Failure to Complete and Individualize Baseline Care Plans Within 48 Hours of Admission
Penalty
Summary
The deficiency involves the facility’s failure to develop and complete individualized baseline care plans within 48 hours of admission that contained the minimum healthcare information necessary to properly care for multiple residents, and to ensure these plans were reviewed with and offered to residents or their representatives. Record review showed that one resident admitted on 9/25/25 had a signed baseline care plan that lacked documentation of required assistance levels for transfers, bed mobility, bathing, dressing, toileting, eating, and did not include the physician-ordered diet.

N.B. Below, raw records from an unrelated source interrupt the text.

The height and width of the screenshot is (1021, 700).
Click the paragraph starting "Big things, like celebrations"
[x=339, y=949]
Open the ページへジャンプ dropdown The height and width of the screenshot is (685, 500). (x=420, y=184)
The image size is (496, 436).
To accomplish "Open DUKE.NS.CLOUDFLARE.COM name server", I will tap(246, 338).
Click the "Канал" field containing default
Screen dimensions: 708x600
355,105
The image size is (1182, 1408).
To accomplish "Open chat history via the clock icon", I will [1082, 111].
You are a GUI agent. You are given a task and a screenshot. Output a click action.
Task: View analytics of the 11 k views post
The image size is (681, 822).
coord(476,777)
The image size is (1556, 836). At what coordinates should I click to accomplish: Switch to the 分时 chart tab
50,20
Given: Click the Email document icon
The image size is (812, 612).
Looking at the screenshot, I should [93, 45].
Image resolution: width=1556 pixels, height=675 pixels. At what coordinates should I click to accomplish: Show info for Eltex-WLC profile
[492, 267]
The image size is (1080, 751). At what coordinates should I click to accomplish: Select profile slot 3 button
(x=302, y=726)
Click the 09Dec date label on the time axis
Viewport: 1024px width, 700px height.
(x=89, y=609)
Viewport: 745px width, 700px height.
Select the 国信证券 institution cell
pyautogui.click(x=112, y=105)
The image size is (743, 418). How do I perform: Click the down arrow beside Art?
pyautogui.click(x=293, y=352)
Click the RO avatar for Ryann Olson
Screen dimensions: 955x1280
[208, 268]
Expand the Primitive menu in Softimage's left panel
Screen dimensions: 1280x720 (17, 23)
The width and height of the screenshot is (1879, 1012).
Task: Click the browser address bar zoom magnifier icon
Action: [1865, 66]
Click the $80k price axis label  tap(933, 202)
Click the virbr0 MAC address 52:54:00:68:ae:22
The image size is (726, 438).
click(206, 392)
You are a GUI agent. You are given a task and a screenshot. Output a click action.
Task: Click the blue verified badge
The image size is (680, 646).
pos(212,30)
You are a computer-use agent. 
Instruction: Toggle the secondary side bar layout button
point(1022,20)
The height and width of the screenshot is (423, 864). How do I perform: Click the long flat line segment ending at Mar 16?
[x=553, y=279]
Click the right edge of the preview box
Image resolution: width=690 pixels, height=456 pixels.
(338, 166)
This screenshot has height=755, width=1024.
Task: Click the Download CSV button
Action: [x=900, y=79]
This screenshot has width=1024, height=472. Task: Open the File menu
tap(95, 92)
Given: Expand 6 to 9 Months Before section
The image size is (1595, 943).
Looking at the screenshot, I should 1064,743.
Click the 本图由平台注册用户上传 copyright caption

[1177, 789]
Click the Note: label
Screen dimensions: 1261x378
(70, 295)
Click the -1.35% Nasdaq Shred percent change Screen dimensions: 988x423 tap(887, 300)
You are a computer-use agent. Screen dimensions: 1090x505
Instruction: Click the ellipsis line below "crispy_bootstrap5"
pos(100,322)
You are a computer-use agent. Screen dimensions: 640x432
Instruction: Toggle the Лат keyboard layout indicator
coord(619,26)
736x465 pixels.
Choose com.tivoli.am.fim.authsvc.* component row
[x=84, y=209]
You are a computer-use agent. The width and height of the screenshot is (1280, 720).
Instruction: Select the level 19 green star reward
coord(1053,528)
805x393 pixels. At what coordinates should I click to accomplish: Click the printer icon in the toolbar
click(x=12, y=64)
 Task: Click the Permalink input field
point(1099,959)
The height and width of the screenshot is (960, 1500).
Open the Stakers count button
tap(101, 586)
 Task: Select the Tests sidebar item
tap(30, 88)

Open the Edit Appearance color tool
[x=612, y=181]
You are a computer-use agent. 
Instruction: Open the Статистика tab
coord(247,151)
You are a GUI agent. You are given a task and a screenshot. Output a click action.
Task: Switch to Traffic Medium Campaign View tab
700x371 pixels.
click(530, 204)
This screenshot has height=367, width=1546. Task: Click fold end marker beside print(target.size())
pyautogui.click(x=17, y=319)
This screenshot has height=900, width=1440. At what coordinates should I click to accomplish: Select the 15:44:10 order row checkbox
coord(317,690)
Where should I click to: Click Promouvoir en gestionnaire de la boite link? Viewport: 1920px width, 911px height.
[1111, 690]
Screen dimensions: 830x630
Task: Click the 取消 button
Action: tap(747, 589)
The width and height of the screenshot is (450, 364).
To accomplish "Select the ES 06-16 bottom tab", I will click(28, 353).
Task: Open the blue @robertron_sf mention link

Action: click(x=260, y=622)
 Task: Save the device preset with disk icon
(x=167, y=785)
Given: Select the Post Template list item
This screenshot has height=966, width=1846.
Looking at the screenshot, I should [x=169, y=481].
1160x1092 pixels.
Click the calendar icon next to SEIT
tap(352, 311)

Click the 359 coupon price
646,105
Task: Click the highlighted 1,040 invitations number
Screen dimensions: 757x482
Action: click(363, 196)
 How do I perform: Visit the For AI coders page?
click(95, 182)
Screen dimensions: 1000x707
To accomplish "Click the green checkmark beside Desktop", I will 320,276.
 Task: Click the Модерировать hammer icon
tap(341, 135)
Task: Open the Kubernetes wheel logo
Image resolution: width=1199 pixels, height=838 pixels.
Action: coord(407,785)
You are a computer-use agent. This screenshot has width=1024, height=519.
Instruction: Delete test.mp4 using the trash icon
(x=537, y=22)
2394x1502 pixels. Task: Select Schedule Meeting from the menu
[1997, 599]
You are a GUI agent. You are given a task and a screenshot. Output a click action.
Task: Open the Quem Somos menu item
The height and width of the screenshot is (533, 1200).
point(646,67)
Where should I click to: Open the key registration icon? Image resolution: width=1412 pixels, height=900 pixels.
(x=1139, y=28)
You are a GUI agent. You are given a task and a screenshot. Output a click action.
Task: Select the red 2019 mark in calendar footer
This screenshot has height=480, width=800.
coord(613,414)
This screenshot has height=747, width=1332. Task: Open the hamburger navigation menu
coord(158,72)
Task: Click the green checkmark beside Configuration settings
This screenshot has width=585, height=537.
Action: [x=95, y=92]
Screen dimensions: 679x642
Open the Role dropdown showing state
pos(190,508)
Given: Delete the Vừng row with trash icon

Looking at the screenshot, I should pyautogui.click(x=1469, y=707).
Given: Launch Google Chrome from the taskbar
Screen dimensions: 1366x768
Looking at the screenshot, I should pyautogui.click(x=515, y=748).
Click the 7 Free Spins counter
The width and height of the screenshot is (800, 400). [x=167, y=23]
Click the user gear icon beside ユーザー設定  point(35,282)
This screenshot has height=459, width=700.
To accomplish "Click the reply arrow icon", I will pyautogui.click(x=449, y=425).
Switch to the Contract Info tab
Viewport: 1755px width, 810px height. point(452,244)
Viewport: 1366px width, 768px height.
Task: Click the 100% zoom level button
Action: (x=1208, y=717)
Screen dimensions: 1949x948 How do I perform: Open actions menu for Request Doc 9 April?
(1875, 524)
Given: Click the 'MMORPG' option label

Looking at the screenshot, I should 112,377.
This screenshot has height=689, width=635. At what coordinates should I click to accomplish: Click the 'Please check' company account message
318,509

Another resident’s baseline care plan, last revised on 1/9/26, was signed but undated and similarly omitted the level of assistance needed for transfers, bed mobility, bathing, dressing, toileting, and eating. A third resident admitted on a specified date had no baseline care plan at all, and a fourth resident’s baseline care plan, uploaded on 12/19/25 and signed but undated, did not indicate how the resident transferred, walked, whether assistive devices were required, or the amount of assistance needed for dressing or toileting. Additional record reviews revealed that another resident admitted on a specified date had no baseline care plan in the EMR, and a further resident’s baseline care plan dated 4/5/26 did not specify how she transferred between surfaces, her diet, or the specific physician-ordered rehabilitation therapies. Interviews with the regional nurse consultant confirmed that two residents did not have individualized baseline care plans completed and that the facility likely did not have signed baseline care plans or documentation that copies were provided to residents or their representatives. An LPN stated that nurses initiate baseline care plans during admission and that all nurses and leadership can update them, and the MDS/RN acknowledged that staff may not know how to provide care if care plans are not resident-specific and completed, and confirmed that two residents’ baseline care plans, although reviewed with their representatives, were not personalized with specific care information. Policy review showed that the facility’s care plan policy required baseline care plans to be started on the first day of admission, completed within 48 hours, and to include minimum healthcare information such as initial goals, physician orders, dietary orders, therapy services, social services, and PASARR recommendations, which was not consistently done.